++++ EXTRAIT À LIRE ++++

A l’instar de ce qui est déjà prévu pour l’intéressement, le décret du 29 juin précise qu’en cas de répartition de la participation proportionnelle au salaire, les salaires à prendre en compte pour la répartition de la réserve spéciale de participation sont ceux qu’aurait perçus le bénéficiaire s’il n’avait pas été absent.
- Trois nouveaux cas de déblocage anticipé pour la participation et le PEE
Le décret du 05 juillet 2024 acte trois nouveaux cas de déblocage anticipé pour la participation. Par renvoi, ils concernent également les plans d’épargne entreprise (PEE). Ces trois nouveaux cas sont :
- Les dépenses affectées à la rénovation énergétique des résidences principales ;
- L’activité de proche aidant exercée par l’intéressé, son conjoint ou partenaire de PACS ;
- L’acquisition d’un véhicule dit « propre ».
- Augmentation du plafond des abondements de l’employeur au PEE en cas de versement unilatérale de l’employeur en vue de l’acquisition d’action de l’entreprise
Pour rappel, le PEE peut notamment être alimenté par l’abondement de l’employeur aux versements personnels des salariés, dans les conditions et limites fixées par le règlement du plan d’épargne. Pour chaque année civile, l’abondement de l’entreprise ne peut pas dépasser, pour chaque bénéficiaire, 8% du montant annuel du plafond de la sécurité sociale (soit 3709,44 € en 2024), dans la limite du triple des versements volontaires de l’intéressé.
Le décret du 05 juillet porte ce plafond à 16% du montant annuel de la sécurité sociale (soit 7418,88 € en 2024) en cas de versement unilatéral de l’employeur en vue de l’acquisition d’actions ou de certificats d’investissements émis par l’entreprise.
- Partage obligatoire de la valeur dans les entreprises d’au moins 11 salariés non tenues de mettre en place la participation réalisant des bénéfices réguliers
La loi du 29 novembre 2023 prévoit de lancer à titre expérimental un partage de la valeur obligatoire dans les entreprises de 11 à moins de 50 salariés lorsqu’elles ont réalisé un bénéfice net fiscal au moins égal à 1% du chiffre d’affaires pendant 3 exercices consécutifs. Par exemple, si l’entreprise a un exercice fiscal calé sur l’année civile, il faudra vérifier si elle a réalisé un bénéfice net fiscal au moins égal à 1% de son chiffre d’affaires en 2022, 2023 et 2024. Si c’est le cas, elle devra mettre en place l’un des dispositifs prévus au titre de l’exercice 2025.
L’Administration précise que ce dispositif ne vise que les entreprises constituées sous forme de société. Cette obligation s’appliquera à compter du 1er janvier 2025 et l’expérimentation durera 5 ans, soit jusqu’au 29 novembre 2028.
Les entreprises de plus de 50 salariés bénéficiant du moratoire de 5 ans avant d’être tenue de mettre en place un régime de participation seront néanmoins tenues de mettre en place un dispositif de partage de la valeur.

++++

### CONSIGNE 1:
Répondez aux questions suivantes à partir de l'extrait sur l'épargne salariale :
(a) Jusqu'à quel pourcentage du montant annuel de la sécurité sociale l'abondement de l'employeur au PEE est-il porté en cas de versement unilatéral en vue de l'acquisition d'actions de l'entreprise ?
(b) Sous quelle forme une entreprise doit-elle être constituée pour être visée par le partage obligatoire de la valeur ?
(c) À partir de quelle date cette obligation de partage de la valeur s'appliquera-t-elle ?
### CONSIGNE 2:
Recopiez sans rien changer le passage de l'extrait sur l'épargne salariale qui s'ouvre sur les mots contenant « Les entreprises de plus » et se clôt sur « de la valeur. ».
Les lignes qui suivent n'ont aucun rôle dans ce travail.

++++ DONNÉES DISPONIBLES ++++

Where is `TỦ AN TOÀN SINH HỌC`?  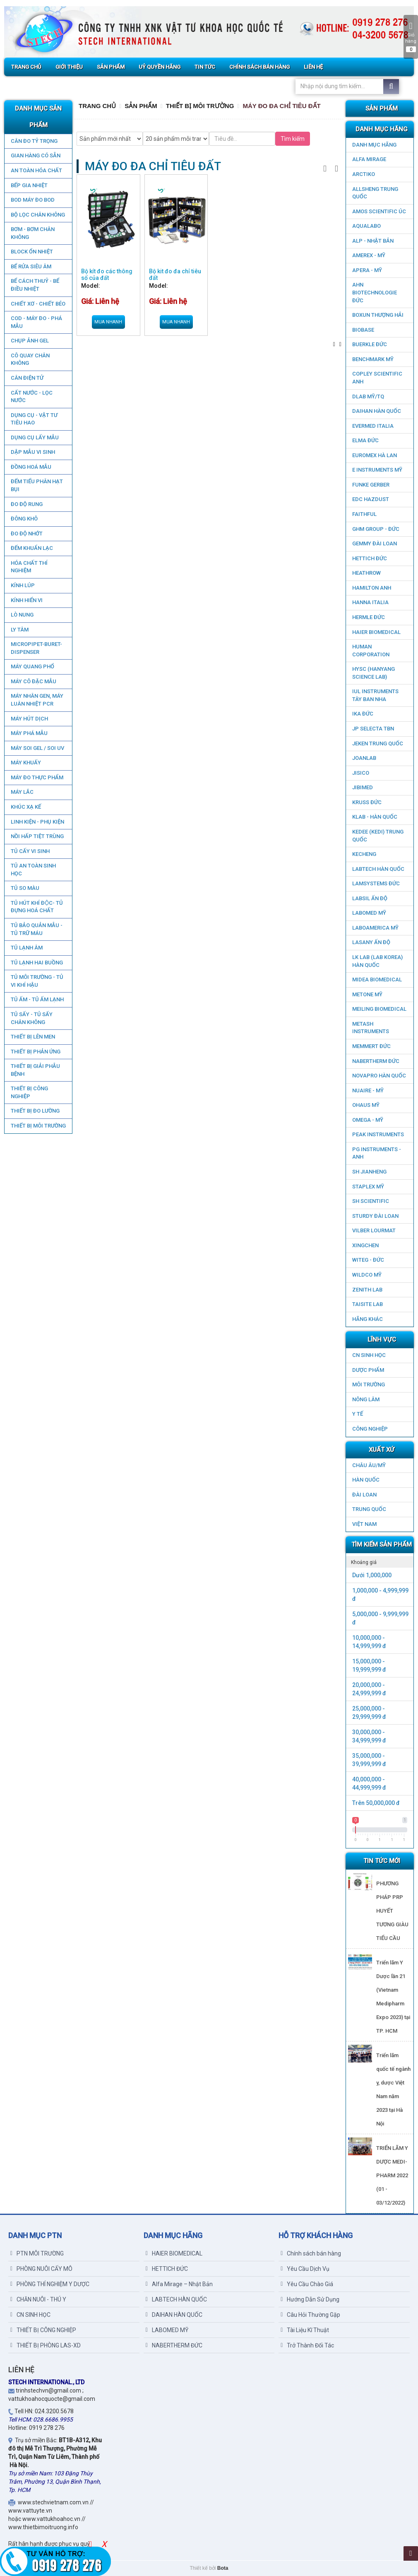
TỦ AN TOÀN SINH HỌC is located at coordinates (32, 870).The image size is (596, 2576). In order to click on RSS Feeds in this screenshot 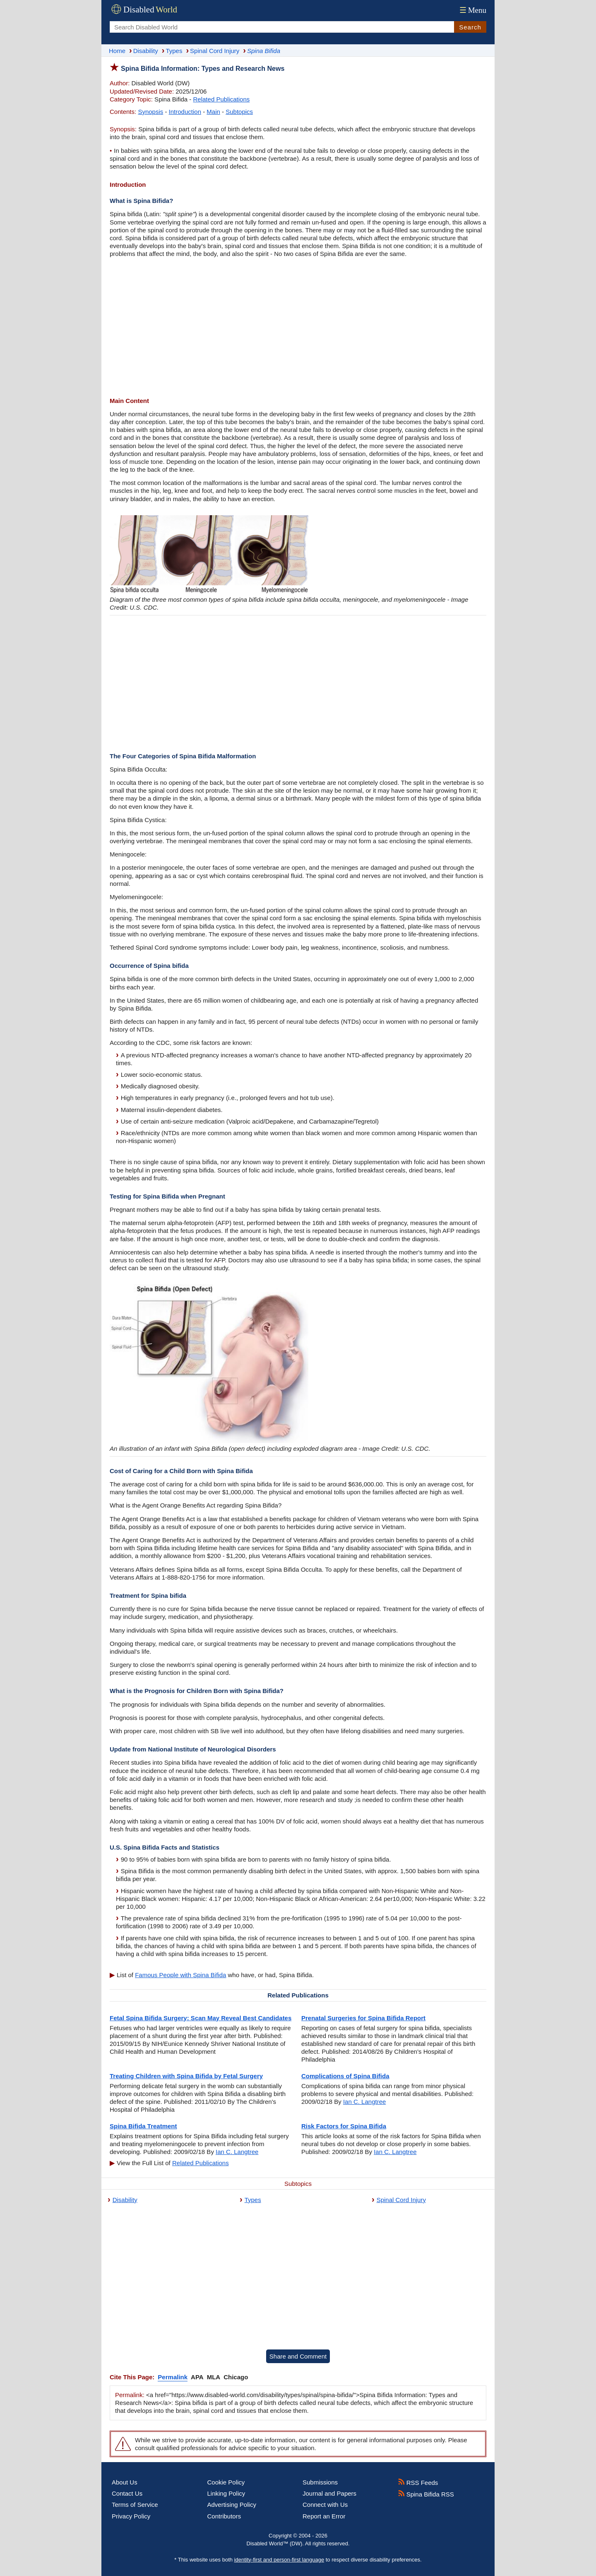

++++

### RÉPONSE COMPLÈTE 1:
(a) 16 % du montant annuel de la sécurité sociale, soit 7418,88 € en 2024.
(b) Sous forme de société.
(c) À compter du 1er janvier 2025.

### RÉPONSE COMPLÈTE 2:
Les entreprises de plus de 50 salariés bénéficiant du moratoire de 5 ans avant d’être tenue de mettre en place un régime de participation seront néanmoins tenues de mettre en place un dispositif de partage de la valeur.